With the Center for Regenerative Medicine and Surgery, she hopes to bring the benefits of cellular therapeutics to even more people. Dr. Lightner is currently conducting multiple Phase 1 and Phase 2 trials of stem cell therapy for patients with inflammatory bowel disease.
She also is collaborating with other caregivers across Cleveland Clinic. “The idea is for the center to work across institutes,” Dr. Lightner says.
She recently treated a patient in the Dermatology & Plastic Surgery Institute who experienced a face transplant rejection. “In the transplant patient population, the Achilles’ heel for any transplantation is rejection,” Dr. Lightner says. “With rejection, there are areas of unmet need involving inflammatory or immune components that we can address with cell therapy.”
Regenerative medicine lends itself to the “team of teams” approach that has always been central to the identity of Cleveland Clinic. Its Blood and Marrow Transplant Program includes a new Cellular Therapy Assist Team of physicians, nurses, researchers and others who are sharing their expertise to facilitate clinical trials of cellular therapeutics for various cancers, neurological diseases and rheumatic diseases.
“With cellular therapy, we see a vast amount of overlap,” says hematologist and oncologist Betty Hamilton, MD, Associate Director of the Blood and Marrow Transplant Program. “In our program, we’re well-versed in taking stem cells and then putting them back in a patient. As cellular therapies expand, we’re working closely with colleagues who specialize in different diseases.
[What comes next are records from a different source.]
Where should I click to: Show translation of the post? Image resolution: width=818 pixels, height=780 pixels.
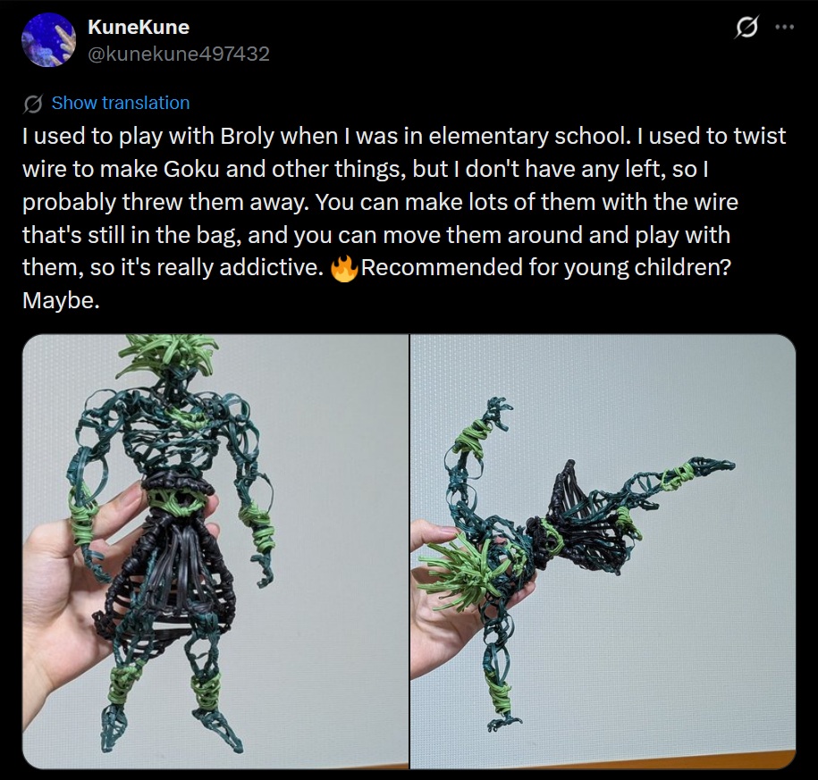click(x=121, y=103)
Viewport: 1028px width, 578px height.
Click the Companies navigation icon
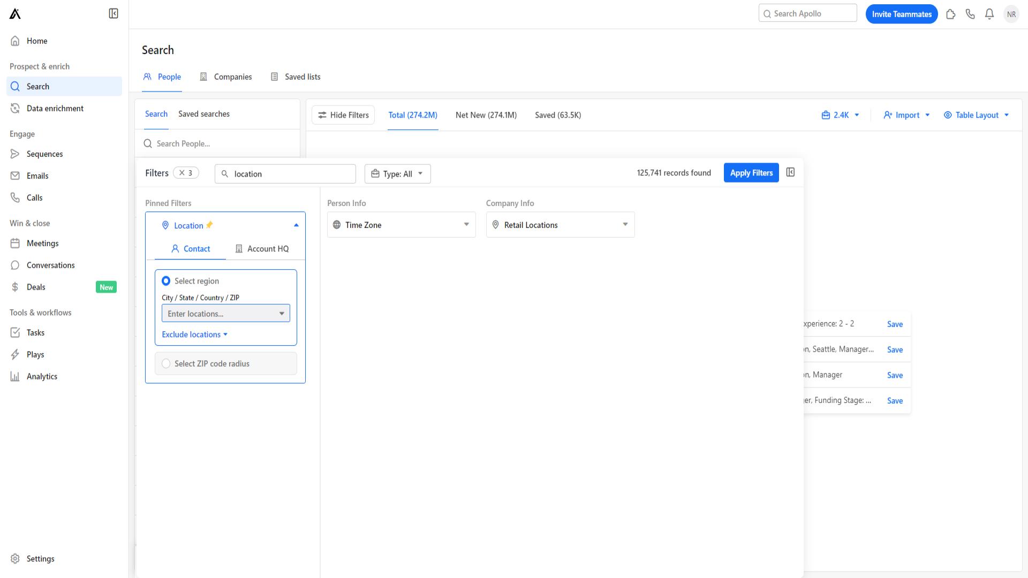tap(204, 76)
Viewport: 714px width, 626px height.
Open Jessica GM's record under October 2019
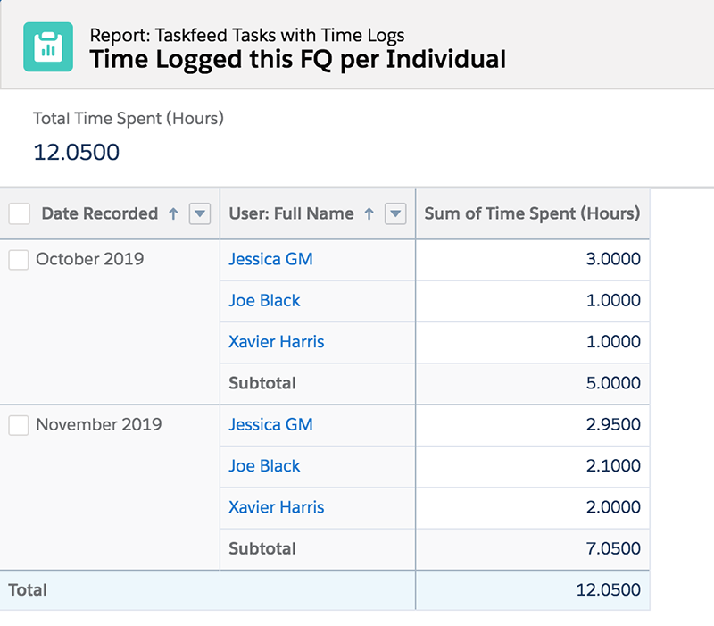(x=270, y=259)
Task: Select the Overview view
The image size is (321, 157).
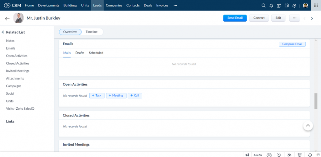Action: click(70, 32)
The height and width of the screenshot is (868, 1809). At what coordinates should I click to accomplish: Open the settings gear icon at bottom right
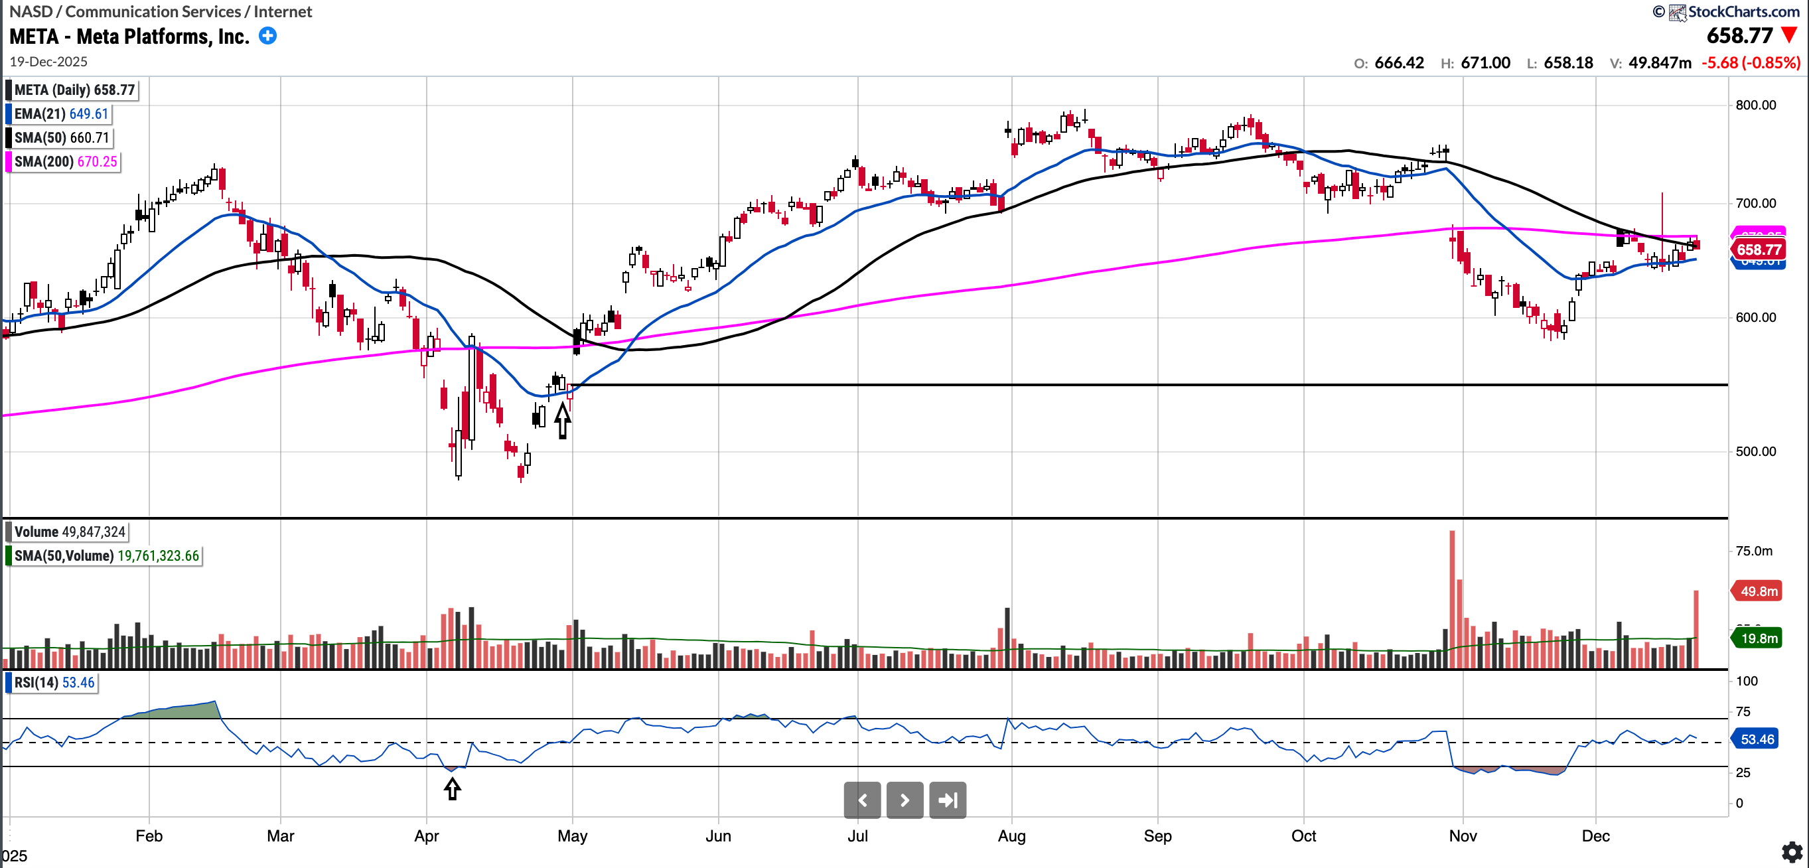1791,851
Ultimately, these new therapies will help us cure more patients or improve their outcomes.”
In the meantime, the buzz about regenerative medicine continues to build.
“Cell therapy is still in its infancy,” Dr. Lightner says. “As we learn more, we’ll end up engineering cells that are targeted for a specific patient with a specific disease. With regenerative medicine, we’re entering a new era where we’re using these cellular therapeutics to change the way we think about disease and the way we treat disease. This is the future of medicine.”
The Need Is Now
In a field evolving as rapidly as regenerative medicine, philanthropy accelerates breakthroughs that change lives and save lives.
“The current generation of cell therapies was created through a process of discovery fueled by philanthropic gifts,” says Dr. Timothy Chan, pictured, of Cleveland Clinic.
New cell therapies and other forms of regenerative medicine will require additional support.
“Developing these approaches to deliver world-class cell therapy at Cleveland Clinic is a critical part of our vision for caring for patients with cancer and many other diseases,” Dr. Chan says. “Before a great idea can go on to become a standard of care, the early development almost always happens internally — and it doesn’t happen without philanthropy.”